Jensenius said he is trying to gather information on the waves that hit Boothbay Harbor, adding that he has asked local businesses such as banks whether the event might have been recorded on security videos.
"It could be this or it could be that, but as a science, it is very difficult to tie it down," he said of the waves.
List also said the waves could have been triggered by the same conditions that cause a tsunami, including a breaking glacier. Rogue waves can result from a tsunami traveling through the ocean that breaks "down into numerous waves."
According to the National Weather Service, no earthquakes or seismic activity were reported in the area when the Boothbay waves appeared. List noted that there was no seismic reading when the Daytona waves struck.
Tom Lippmann, an oceanographer in the Marine Sciences Department at the University of New Hampshire, said he also suspected that the Maine wave was a squall line surge.

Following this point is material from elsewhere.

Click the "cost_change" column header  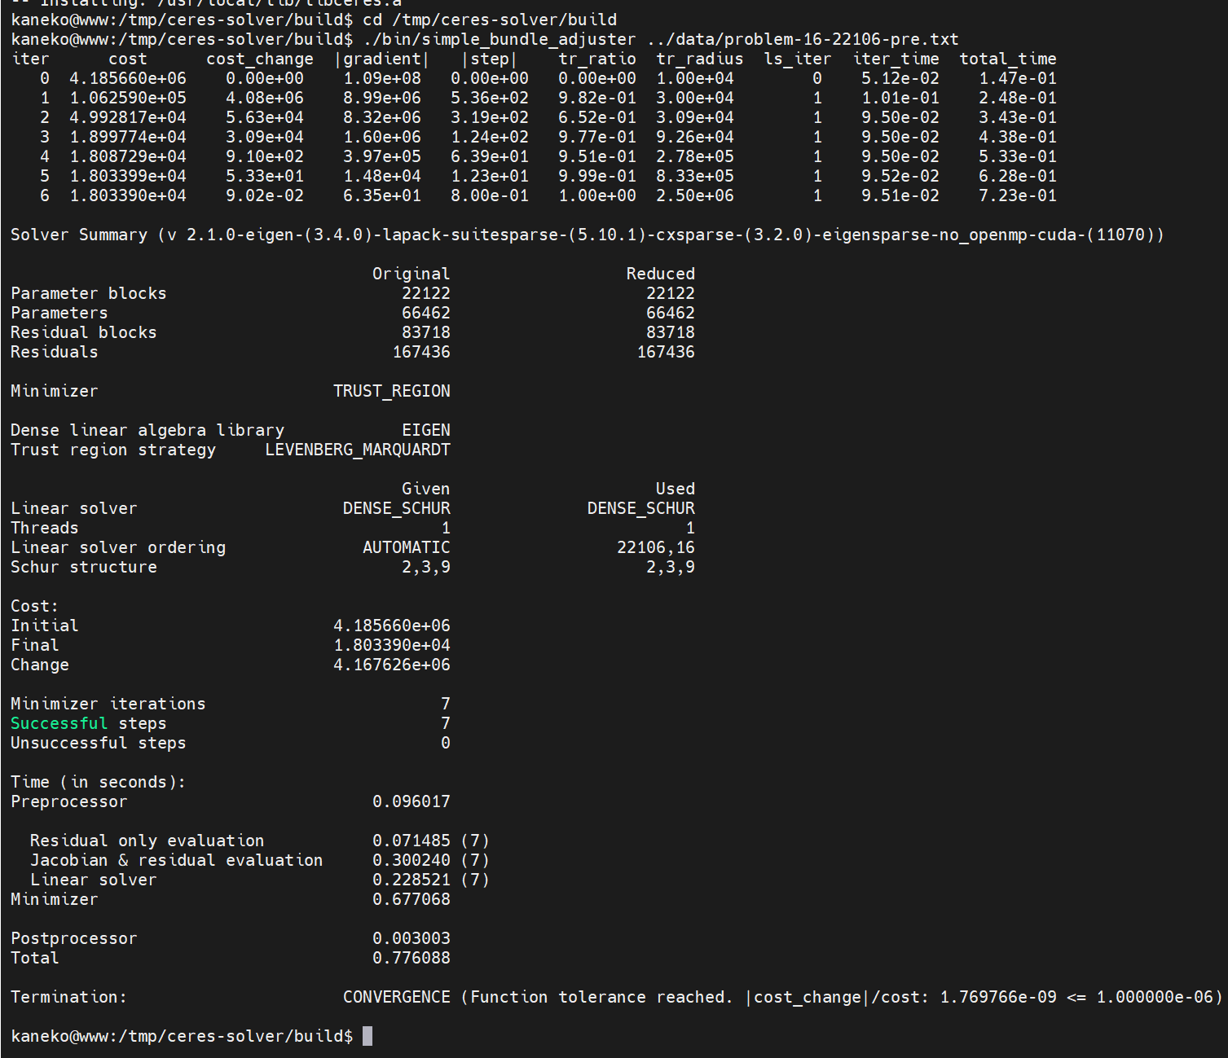point(260,59)
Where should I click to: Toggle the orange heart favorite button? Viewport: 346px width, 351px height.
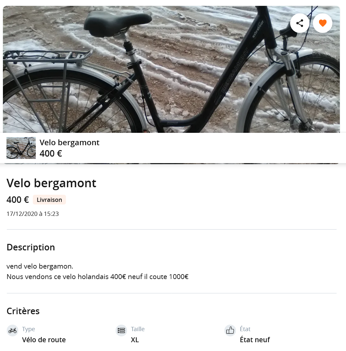[323, 23]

The National Weather Service incorrectly called it a tide surge, he said.
"Tides in the Gulf of Maine are essentially driven by celestial bodies' pull on the earth's water," he said. "They're very well predicted and very well known."
Residents and business owners in Boothbay said they were glad the phenomenon didn't happen at high tide, when it might have caused massive flooding and more extensive damage. Janice Newell, who lives nearby in Head of the Harbor, told the local newspaper the rushing water "was of biblical proportion."
"There were three large whirlpools in the inner harbor, up to within a foot of my neighbor's wall," she told the Boothbay Register. "It was beautiful, but it was scary," Elena Smith, a waitress and part owner of McSeagull's restaurant overlooking the harbor, said the late-afternoon lunch crowd sat speechless as the waters rose and receded. She was stunned to see the normally safe and placid harbor suddenly run like rapids. Some residents reported seeing massive whirlpools of water that disappeared, leaving clamshells and seaweed in vortex patterns on the harbor floor.
"It felt like somebody took the plug out somewhere" in the ocean, Smith said. "It felt like there must have been water missing in the ocean someplace."